女将もまた、俺が宿に現れた事に驚いたような顔を隠せていなかったが、すぐに両手で頰を張りながら「いらっしゃいませ」と口に出した。
「どの部屋に泊まりたい? 北側の、村長のお屋敷が見える部屋以外なら全部空いているわよ。何しろギアメイスは、冒険者の人が来たってどうにもならないような田舎だから」
「そうなんですか……」
失礼かもしれませんが、と前置きした上で、俺は尋ねる。
「経営とかって、大丈夫なんですか?」
「まあ、宿自体副業みたいなものだしね。野菜や薬草なんかは自給自足だし、そんなに厳しくはないわよ。これも、村長のお陰なんだけれどね。峠の向こうの世界と、通行手形なしで行き来出来るようにしたお陰で交易がしやすくなって。あたしたちの生活水準も結構上がったわね」
世界、という言葉が気になったが、女将が「で、何処に泊まる?」と催促してきた為、俺はそれ以上質問する事が出来なかった。図面を覗き込み、通りに面した一部屋を選択する。
「かしこまり。五ミッドね」
金額らしきものが口にされた時、俺はそこで重要な事に気付いた。
俺は、今この世界の金銭を持っているのか。慌ててポケットを探り、コートの内側まで手を突っ込んで探したが、財布はおろか硬貨一枚出てこない。それどころか、俺は現在自分の服とデュアルブレード以外に、何も所持品がないという状態のようだった。
(どうしよう……)
心の中で黒田氏に恨み言を言いながら、俺は一言謝って外に出ようとした。シギンさんが来る時、この建物の入口に立っていればいいのだ。

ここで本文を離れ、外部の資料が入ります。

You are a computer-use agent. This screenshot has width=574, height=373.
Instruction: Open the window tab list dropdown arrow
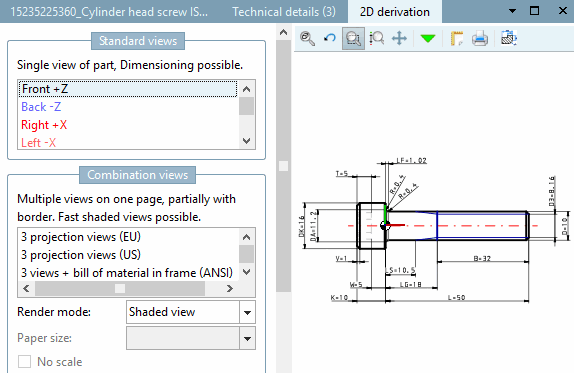[512, 11]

サイコドライバーもまさか体感時間までは調整出来ないだろうし、ログインからの経過時間を考えて、現実では既に夕方になっているに違いない。この世界で夜を迎えてしまい、日付を跨ぐような事はないだろう。このまま原因不明の異常が続けば、強制ログアウトも行われるに違いない。
すみません、と断り、宿泊をキャンセルしようとした。まさにその時、二階から人影が降りてきた。俺の様子を興味津々といった目で見ていたテーブルの者たちが、視線をそちらに移す。
黒いタキシードを纏った、背の高い金髪の男だった。成人はしているのだろうが、俺と年齢はそこまで離れていないような気がする。目つきは鋭く、背中には細長い鞘を背負っていた。
武器持ちは、ユリア以外にこの村に居ないはずでは? と疑問が浮かんだが、そこで俺は、彼が女将の言った「唯一予約されている部屋」の宿泊客なのだろう、と推測した。
「……宿泊の延長を頼む」
先客は、俺を押し退けるようにして割り込むと、カウンターにじゃらっと硬貨を置いた。女将は「ちょっと」と抗議の声を上げかけたが、俺は首を振って一歩下がる。どうせ、宿泊はやめにしようと思っていたところだったのだ。先客の彼は一瞬俺の方を見、ぴくりと眉を動かした。が、すぐに何事もなかったかのように女将に向かって言葉を続ける。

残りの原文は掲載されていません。